* _Goal_: Rescale the data from its start through the line containing "tap(474, 39)", reproducing every line with its request but omitting the pictures. Multiply each coordinate in the answers by 1.15 and round to whole numbers, with halves rounded up.
** START Given entries **
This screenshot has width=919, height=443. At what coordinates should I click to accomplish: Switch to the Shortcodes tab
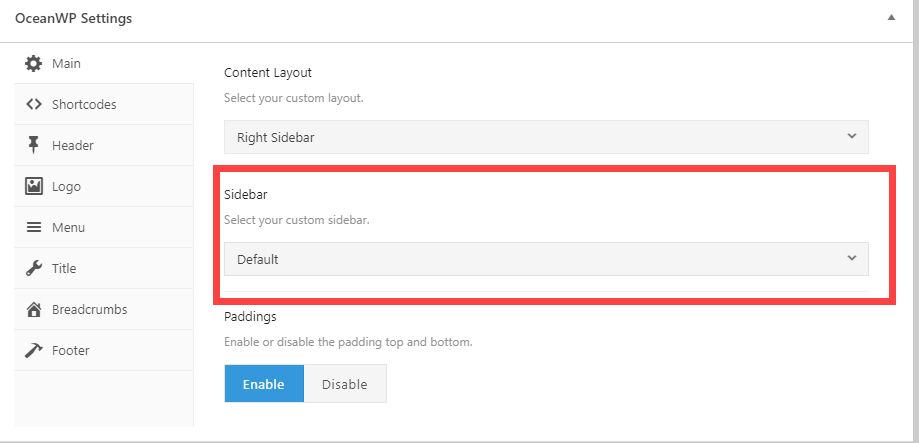point(104,104)
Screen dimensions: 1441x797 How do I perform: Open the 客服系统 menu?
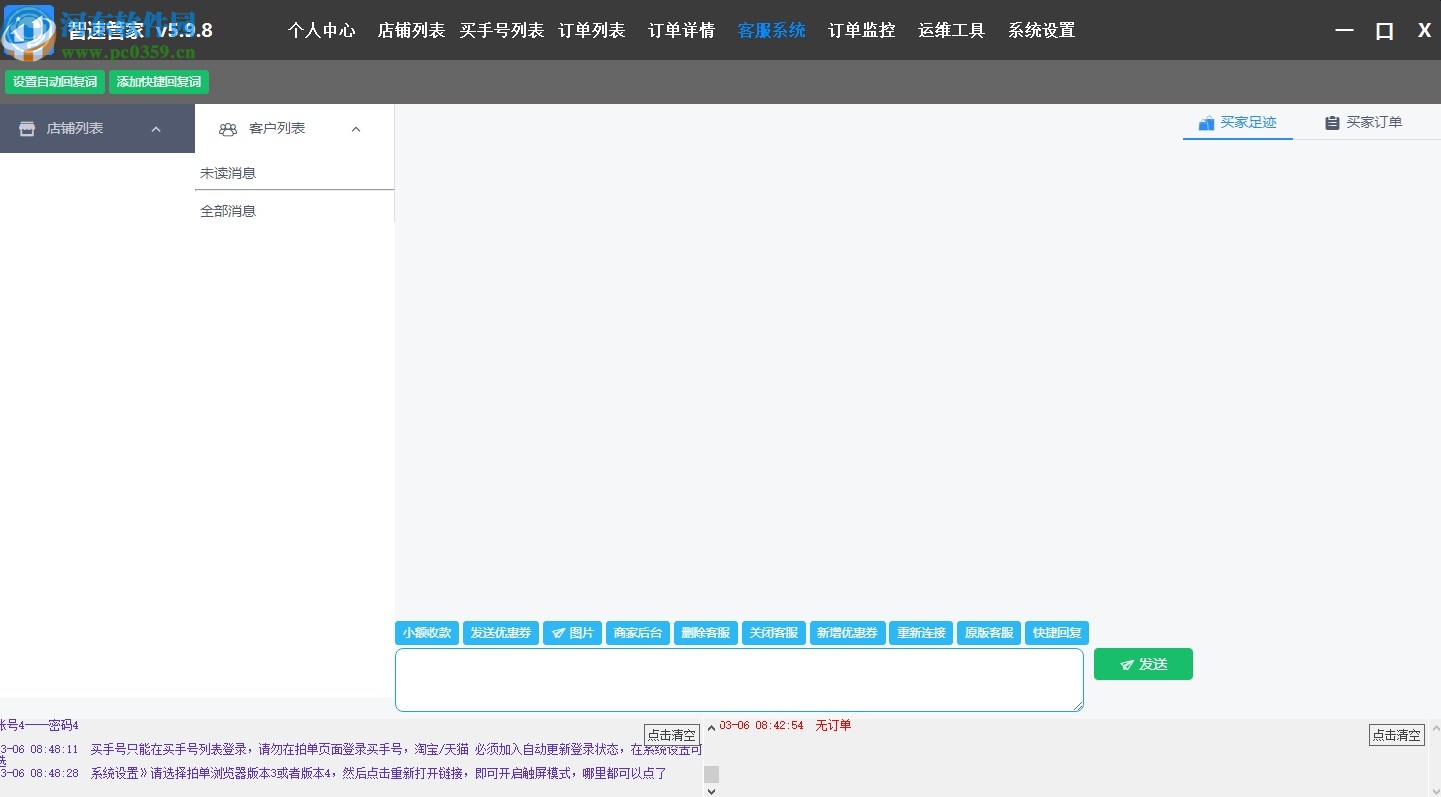771,30
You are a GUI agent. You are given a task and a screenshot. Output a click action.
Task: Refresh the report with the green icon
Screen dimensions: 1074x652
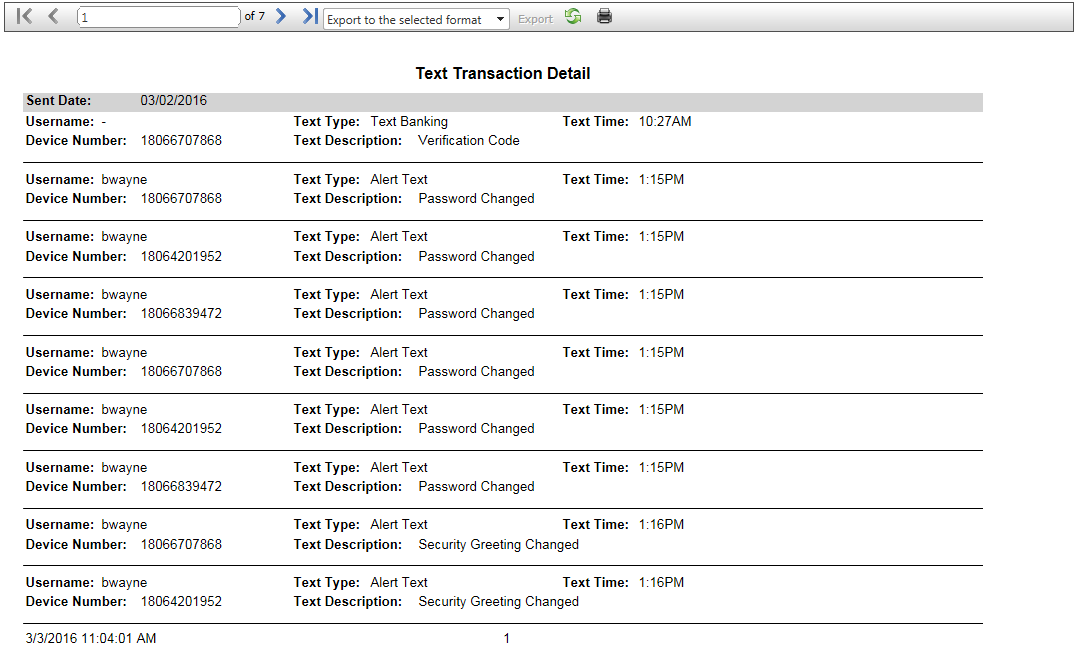coord(573,17)
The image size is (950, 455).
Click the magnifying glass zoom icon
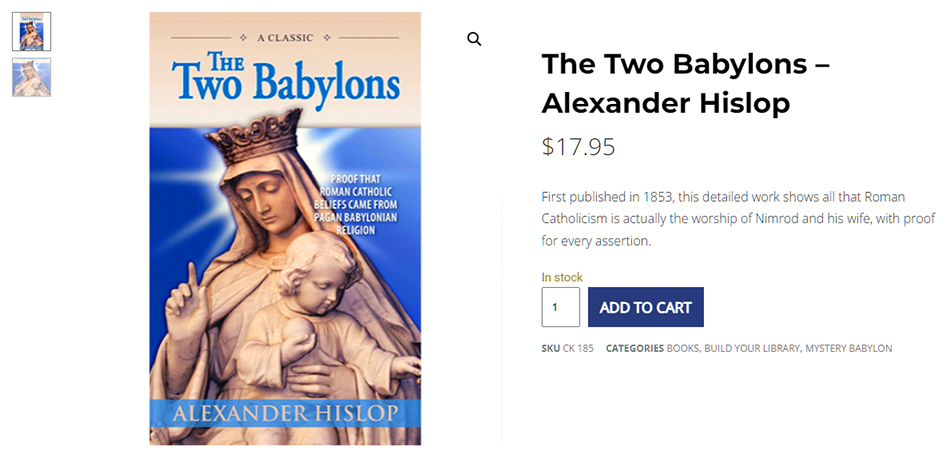tap(474, 39)
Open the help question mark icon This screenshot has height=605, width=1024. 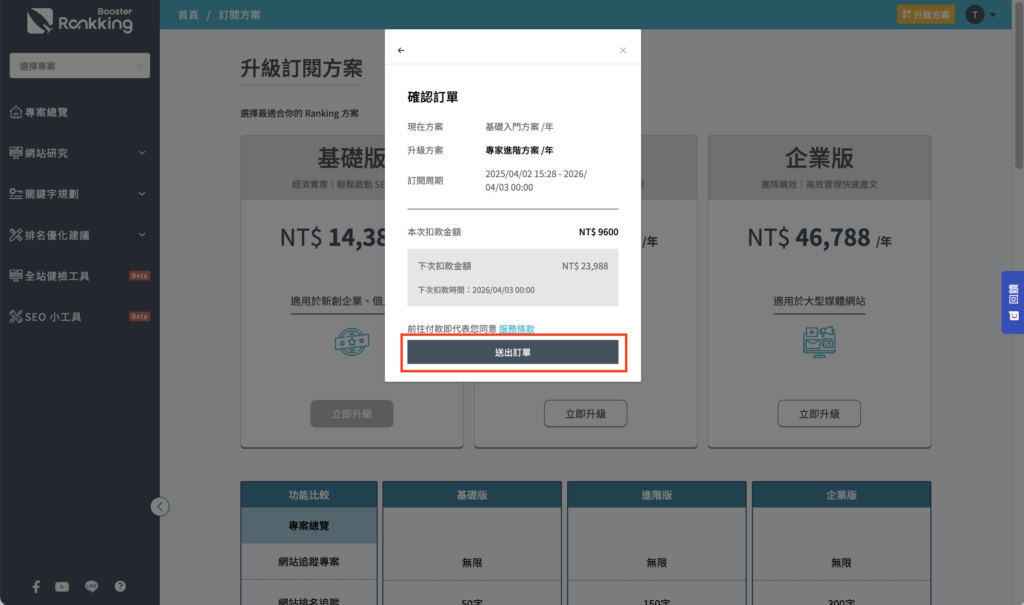tap(120, 586)
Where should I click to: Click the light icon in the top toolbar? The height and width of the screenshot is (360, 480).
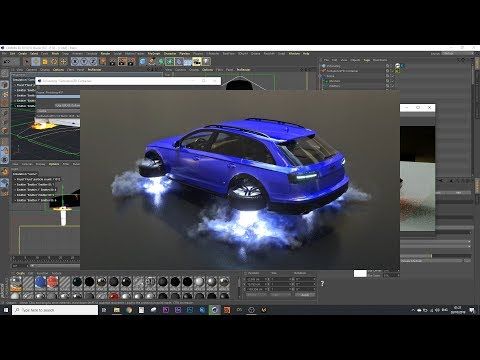pos(206,61)
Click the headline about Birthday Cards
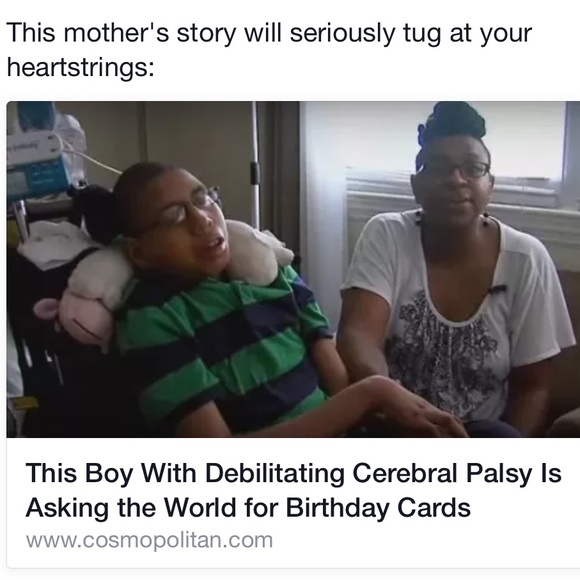Viewport: 580px width, 580px height. pyautogui.click(x=293, y=490)
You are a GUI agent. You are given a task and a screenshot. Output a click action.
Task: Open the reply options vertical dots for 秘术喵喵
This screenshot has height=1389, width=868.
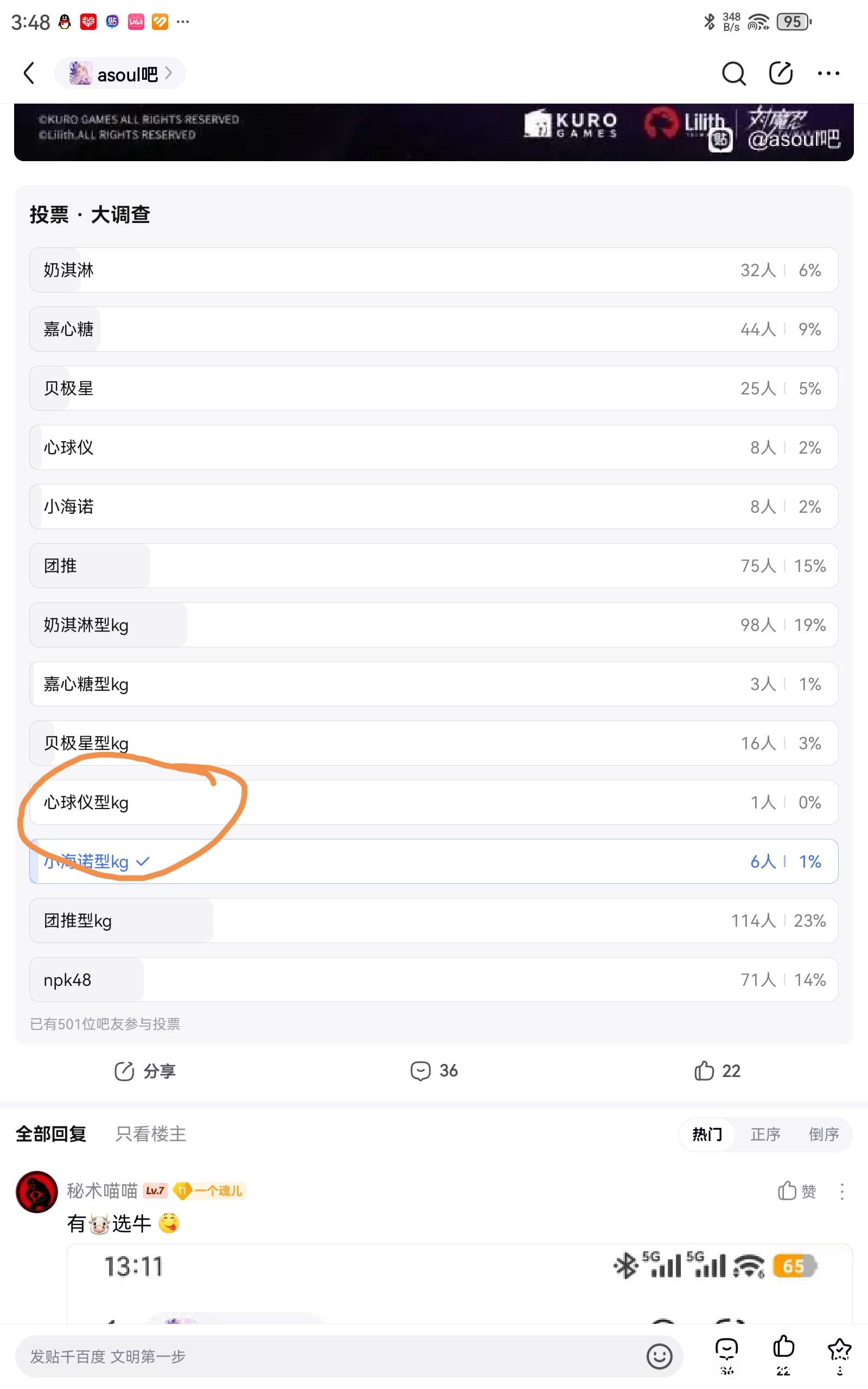tap(841, 1192)
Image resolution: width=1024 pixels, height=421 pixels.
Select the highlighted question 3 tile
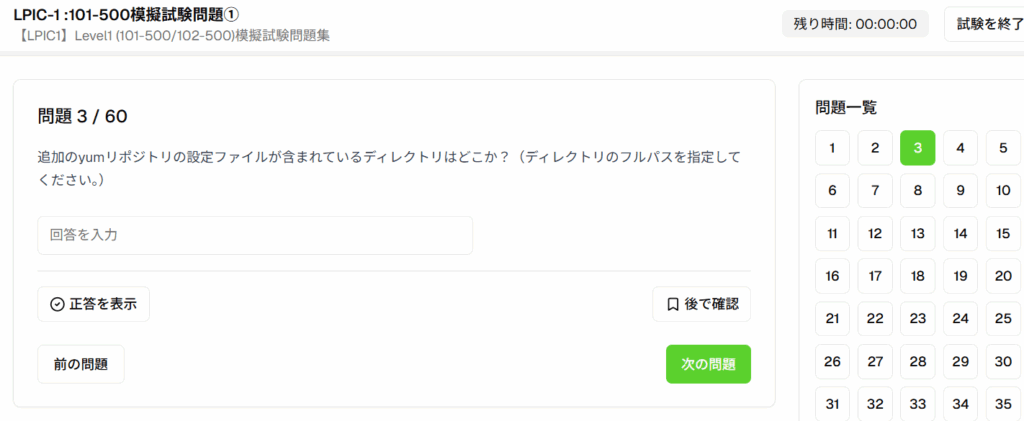[x=918, y=148]
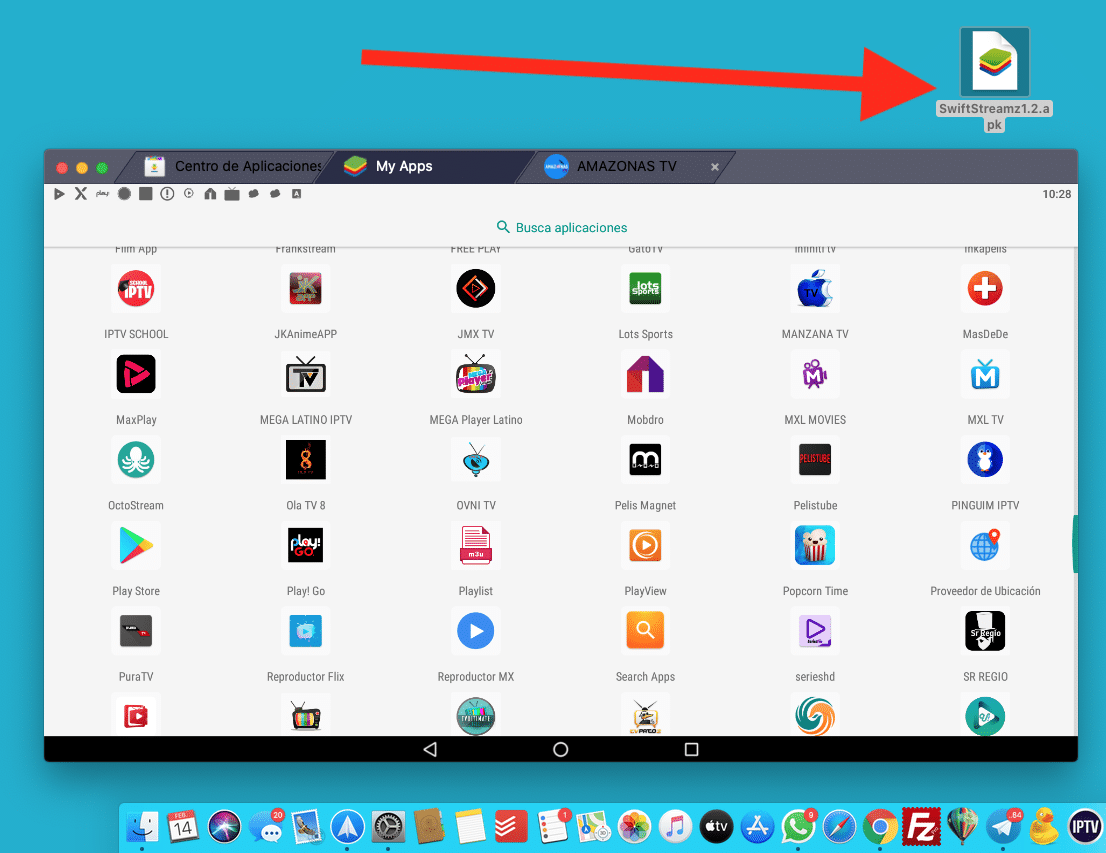Click the Busca aplicaciones search field
The image size is (1106, 853).
pos(561,227)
** END Given entries **
* _Result of the task_:
This screenshot has width=919, height=443. At what coordinates should I click to accomplish: Switch to the Shortcodes tab
point(120,120)
Screen dimensions: 1441x797 How do I perform: Open the 客服系统 menu?
887,35
You are a GUI agent. You are given a task and a screenshot. Output a click action.
Task: Refresh the report with the green icon
Screen dimensions: 1074x652
coord(659,20)
The image size is (950, 455).
Click the magnifying glass zoom icon
tap(545, 45)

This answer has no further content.